[<prev] [next>] [<thread-prev] [thread-next>] [day] [month] [year] [list]
Message-ID: <bd3d594e-55e7-47c3-99f4-efc1a4688fb2@linux.dev>
Date: Wed, 31 Jan 2024 12:04:00 -0800
From: Yonghong Song <yonghong.song@...ux.dev>
To: Marco Elver <elver@...gle.com>
Cc: Alexei Starovoitov <ast@...nel.org>,
Daniel Borkmann <daniel@...earbox.net>, Andrii Nakryiko <andrii@...nel.org>,
Martin KaFai Lau <martin.lau@...ux.dev>, Song Liu <song@...nel.org>,
John Fastabend <john.fastabend@...il.com>, KP Singh <kpsingh@...nel.org>,
Stanislav Fomichev <sdf@...gle.com>, Hao Luo <haoluo@...gle.com>,
Jiri Olsa <jolsa@...nel.org>, Mykola Lysenko <mykolal@...com>,
Shuah Khan <shuah@...nel.org>, bpf@...r.kernel.org,
linux-kernel@...r.kernel.org, linux-kselftest@...r.kernel.org
Subject: Re: [PATCH] bpf: Separate bpf_local_storage_lookup() fast and slow
paths
On 1/31/24 6:18 AM, Marco Elver wrote:
> To allow the compiler to inline the bpf_local_storage_lookup() fast-
> path, factor it out by making bpf_local_storage_lookup() a static inline
> function and move the slow-path to bpf_local_storage_lookup_slowpath().
>
> Base on results from './benchs/run_bench_local_storage.sh' this produces
> improvements in throughput and latency in the majority of cases:
>
> | Hashmap Control
> | ===============
> | num keys: 10
> | hashmap (control) sequential get:
> | <before> | <after>
> | hits throughput: 13.895 ± 0.024 M ops/s | 14.022 ± 0.095 M ops/s (+0.9%)
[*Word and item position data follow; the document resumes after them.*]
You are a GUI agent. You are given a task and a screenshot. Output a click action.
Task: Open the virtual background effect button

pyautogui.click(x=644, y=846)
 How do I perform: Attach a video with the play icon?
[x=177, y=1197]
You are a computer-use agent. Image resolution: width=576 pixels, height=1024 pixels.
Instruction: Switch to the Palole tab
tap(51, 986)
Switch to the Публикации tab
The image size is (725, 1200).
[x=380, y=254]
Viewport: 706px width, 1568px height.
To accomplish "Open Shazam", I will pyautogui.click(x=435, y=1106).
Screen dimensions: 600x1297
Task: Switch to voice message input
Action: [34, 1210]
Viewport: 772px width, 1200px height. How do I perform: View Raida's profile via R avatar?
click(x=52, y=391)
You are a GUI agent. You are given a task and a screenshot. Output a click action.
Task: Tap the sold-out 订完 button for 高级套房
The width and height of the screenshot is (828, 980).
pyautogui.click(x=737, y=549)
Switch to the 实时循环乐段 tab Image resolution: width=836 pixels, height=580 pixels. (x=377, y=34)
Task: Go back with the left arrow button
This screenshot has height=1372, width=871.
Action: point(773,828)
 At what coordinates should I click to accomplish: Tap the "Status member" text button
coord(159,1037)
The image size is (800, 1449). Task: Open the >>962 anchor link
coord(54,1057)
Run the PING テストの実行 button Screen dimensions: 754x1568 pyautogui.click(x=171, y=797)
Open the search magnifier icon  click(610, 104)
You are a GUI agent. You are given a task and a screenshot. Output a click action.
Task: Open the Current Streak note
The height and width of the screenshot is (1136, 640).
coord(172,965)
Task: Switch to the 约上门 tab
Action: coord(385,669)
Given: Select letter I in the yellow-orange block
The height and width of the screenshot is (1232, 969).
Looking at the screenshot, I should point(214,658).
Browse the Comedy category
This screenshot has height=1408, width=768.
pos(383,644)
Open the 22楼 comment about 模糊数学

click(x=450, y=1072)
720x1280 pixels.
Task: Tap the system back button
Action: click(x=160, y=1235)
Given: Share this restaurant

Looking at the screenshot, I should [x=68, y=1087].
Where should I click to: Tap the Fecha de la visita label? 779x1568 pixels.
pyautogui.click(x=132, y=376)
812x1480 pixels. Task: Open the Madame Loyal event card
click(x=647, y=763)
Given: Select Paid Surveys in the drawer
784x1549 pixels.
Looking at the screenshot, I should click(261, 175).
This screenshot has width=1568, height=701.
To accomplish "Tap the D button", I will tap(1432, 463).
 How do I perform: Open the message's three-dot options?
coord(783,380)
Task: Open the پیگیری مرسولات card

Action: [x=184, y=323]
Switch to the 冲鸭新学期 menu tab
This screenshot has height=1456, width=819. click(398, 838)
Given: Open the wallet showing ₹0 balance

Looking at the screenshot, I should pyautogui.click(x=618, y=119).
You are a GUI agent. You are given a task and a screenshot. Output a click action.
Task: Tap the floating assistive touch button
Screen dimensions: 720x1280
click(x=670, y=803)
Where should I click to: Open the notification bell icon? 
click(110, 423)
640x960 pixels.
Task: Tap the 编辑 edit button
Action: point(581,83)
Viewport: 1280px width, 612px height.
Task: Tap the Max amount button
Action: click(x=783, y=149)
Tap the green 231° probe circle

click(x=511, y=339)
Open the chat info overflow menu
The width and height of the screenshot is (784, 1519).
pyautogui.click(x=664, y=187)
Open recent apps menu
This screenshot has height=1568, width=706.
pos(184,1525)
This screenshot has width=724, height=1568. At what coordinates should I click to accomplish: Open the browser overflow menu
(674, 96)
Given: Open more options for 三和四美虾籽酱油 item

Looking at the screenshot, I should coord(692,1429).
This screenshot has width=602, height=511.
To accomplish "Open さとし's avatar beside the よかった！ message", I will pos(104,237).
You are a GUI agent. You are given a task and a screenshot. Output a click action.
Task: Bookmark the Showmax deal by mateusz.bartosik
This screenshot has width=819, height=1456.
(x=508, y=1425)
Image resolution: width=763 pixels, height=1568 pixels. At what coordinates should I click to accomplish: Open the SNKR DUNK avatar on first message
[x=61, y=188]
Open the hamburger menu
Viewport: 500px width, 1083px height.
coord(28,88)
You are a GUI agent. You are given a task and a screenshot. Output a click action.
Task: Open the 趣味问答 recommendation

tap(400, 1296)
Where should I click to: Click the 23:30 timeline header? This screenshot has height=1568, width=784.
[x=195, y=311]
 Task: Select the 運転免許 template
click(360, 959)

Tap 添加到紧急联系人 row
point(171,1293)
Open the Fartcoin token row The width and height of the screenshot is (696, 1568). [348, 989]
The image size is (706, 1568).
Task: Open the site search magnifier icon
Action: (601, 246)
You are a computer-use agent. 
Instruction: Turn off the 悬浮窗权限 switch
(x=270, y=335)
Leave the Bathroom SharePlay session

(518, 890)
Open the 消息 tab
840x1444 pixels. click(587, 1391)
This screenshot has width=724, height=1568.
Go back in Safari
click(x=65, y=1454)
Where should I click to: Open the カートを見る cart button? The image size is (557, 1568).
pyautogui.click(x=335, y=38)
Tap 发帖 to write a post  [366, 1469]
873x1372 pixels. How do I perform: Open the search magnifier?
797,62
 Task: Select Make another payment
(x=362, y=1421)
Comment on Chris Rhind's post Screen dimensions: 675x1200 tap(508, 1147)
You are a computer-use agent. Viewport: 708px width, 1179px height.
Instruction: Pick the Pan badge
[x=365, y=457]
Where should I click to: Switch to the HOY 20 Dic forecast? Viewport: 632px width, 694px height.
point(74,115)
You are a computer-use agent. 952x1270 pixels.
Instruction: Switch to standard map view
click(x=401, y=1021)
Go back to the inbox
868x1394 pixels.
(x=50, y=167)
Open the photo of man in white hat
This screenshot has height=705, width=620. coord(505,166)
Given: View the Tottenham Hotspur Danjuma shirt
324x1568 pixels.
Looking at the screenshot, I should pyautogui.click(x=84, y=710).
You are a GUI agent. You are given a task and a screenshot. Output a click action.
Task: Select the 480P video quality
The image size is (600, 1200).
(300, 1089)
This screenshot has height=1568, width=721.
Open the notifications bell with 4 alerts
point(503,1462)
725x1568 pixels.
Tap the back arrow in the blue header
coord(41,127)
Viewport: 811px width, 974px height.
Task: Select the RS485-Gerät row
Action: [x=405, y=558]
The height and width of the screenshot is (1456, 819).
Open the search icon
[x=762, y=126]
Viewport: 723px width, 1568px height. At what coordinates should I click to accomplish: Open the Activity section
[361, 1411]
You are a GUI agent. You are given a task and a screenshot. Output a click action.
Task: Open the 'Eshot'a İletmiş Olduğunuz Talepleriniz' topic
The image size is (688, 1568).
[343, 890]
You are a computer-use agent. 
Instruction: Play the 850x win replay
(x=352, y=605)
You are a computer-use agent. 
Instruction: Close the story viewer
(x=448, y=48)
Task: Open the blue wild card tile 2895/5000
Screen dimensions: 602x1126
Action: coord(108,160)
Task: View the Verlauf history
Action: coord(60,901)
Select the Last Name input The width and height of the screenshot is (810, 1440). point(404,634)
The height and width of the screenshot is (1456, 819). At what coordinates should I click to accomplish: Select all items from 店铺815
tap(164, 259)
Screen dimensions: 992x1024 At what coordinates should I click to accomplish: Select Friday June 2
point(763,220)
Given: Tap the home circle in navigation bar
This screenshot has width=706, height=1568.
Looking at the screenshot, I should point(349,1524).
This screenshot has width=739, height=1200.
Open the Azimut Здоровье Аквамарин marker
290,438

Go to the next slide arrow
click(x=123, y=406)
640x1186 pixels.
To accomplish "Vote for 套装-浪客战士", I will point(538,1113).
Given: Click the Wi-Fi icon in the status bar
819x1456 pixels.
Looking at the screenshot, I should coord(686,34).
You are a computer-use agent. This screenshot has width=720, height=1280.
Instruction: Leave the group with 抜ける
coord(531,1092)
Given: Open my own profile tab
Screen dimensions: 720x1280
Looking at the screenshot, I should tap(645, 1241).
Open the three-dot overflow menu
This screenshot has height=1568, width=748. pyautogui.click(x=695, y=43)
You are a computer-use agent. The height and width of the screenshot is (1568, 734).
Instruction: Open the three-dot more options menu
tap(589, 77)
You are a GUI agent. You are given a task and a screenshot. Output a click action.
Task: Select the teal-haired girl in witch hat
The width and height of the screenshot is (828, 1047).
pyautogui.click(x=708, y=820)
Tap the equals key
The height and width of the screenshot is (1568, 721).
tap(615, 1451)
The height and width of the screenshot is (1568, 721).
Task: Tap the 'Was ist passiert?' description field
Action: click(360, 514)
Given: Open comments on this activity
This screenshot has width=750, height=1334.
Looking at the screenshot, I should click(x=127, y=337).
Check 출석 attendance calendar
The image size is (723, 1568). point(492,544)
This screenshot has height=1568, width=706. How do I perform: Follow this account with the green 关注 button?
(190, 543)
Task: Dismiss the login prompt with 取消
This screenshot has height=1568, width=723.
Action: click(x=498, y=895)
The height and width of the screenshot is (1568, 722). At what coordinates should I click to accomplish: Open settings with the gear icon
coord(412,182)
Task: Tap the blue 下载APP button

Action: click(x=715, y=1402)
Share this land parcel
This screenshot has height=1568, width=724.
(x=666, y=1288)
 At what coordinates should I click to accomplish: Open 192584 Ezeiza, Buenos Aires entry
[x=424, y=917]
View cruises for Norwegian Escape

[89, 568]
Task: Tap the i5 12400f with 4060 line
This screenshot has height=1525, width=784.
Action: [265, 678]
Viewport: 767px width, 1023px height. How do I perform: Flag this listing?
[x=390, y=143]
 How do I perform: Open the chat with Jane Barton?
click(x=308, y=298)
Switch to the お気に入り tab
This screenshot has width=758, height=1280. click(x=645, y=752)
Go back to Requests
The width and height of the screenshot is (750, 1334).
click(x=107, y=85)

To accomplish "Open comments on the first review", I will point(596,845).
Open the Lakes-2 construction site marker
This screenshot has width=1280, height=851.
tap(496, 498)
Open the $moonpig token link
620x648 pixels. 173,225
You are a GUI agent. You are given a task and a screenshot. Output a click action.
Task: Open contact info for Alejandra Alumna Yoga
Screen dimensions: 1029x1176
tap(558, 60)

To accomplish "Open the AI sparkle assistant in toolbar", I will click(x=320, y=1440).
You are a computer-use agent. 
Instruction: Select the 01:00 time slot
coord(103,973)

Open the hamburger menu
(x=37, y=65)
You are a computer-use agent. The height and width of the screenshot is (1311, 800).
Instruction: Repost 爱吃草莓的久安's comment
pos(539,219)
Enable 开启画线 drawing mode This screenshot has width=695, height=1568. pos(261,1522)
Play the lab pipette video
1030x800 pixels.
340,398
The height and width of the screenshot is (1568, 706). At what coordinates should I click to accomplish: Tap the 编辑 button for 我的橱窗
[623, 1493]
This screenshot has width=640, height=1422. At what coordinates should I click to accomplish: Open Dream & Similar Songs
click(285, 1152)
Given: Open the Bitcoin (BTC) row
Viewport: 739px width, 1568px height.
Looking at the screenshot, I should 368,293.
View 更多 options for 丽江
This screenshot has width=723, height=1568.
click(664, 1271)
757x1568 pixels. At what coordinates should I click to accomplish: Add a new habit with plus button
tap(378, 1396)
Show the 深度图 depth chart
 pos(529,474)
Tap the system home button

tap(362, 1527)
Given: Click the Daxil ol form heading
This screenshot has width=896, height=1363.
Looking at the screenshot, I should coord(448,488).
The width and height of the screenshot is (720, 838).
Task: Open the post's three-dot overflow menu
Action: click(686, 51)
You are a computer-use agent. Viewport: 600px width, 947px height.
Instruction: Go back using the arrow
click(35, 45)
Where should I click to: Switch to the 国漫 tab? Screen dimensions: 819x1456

> | hits latency: 71.968 ns/op | 71.318 ns/op (-0.9%)
> | important_hits throughput: 13.895 ± 0.024 M ops/s | 14.022 ± 0.095 M ops/s (+0.9%)
> |
> | num keys: 1000
> | hashmap (control) sequential get:
> | <before> | <after>
> | hits throughput: 11.793 ± 0.018 M ops/s | 11.645 ± 0.370 M ops/s (-1.3%)
> | hits latency: 84.794 ns/op | 85.874 ns/op (+1.3%)
> | important_hits throughput: 11.793 ± 0.018 M ops/s | 11.645 ± 0.370 M ops/s (-1.3%)
> |
> | num keys: 10000
> | hashmap (control) sequential get:
> | <before> | <after>
> | hits throughput: 7.113 ± 0.012 M ops/s | 7.037 ± 0.051 M ops/s (-1.1%)
> | hits latency: 140.581 ns/op | 142.113 ns/op (+1.1%)
> | important_hits throughput: 7.113 ± 0.012 M ops/s | 7.037 ± 0.051 M ops/s (-1.1%)
> |
> | num keys: 100000
> | hashmap (control) sequential get:
> | <before> | <after>
> | hits throughput: 4.793 ± 0.034 M ops/s | 4.990 ± 0.025 M ops/s (+4.1%)
> | hits latency: 208.623 ns/op | 200.401 ns/op (-3.9%)
> | important_hits throughput: 4.793 ± 0.034 M ops/s | 4.990 ± 0.025 M ops/s (+4.1%)
> |
> | num keys: 4194304
> | hashmap (control) sequential get:
> | <before> | <after>
> | hits throughput: 2.088 ± 0.008 M ops/s | 2.962 ± 0.004 M ops/s (+41.9%)
> | hits latency: 478.851 ns/op | 337.648 ns/op (-29.5%)
> | important_hits throughput: 2.088 ± 0.008 M ops/s | 2.962 ± 0.004 M ops/s (+41.9%)
> |
> | Local Storage
> | =============
> | num_maps: 1
> | local_storage cache sequential get:
> | <before> | <after>
> | hits throughput: 32.598 ± 0.008 M ops/s | 38.480 ± 0.054 M ops/s (+18.0%)
> | hits latency: 30.676 ns/op | 25.988 ns/op (-15.3%)
> | important_hits throughput: 32.598 ± 0.008 M ops/s | 38.480 ± 0.054 M ops/s (+18.0%)
> | local_storage cache interleaved get:
> | <before> | <after>
> | hits throughput: 36.963 ± 0.045 M ops/s | 43.847 ± 0.037 M ops/s (+18.6%)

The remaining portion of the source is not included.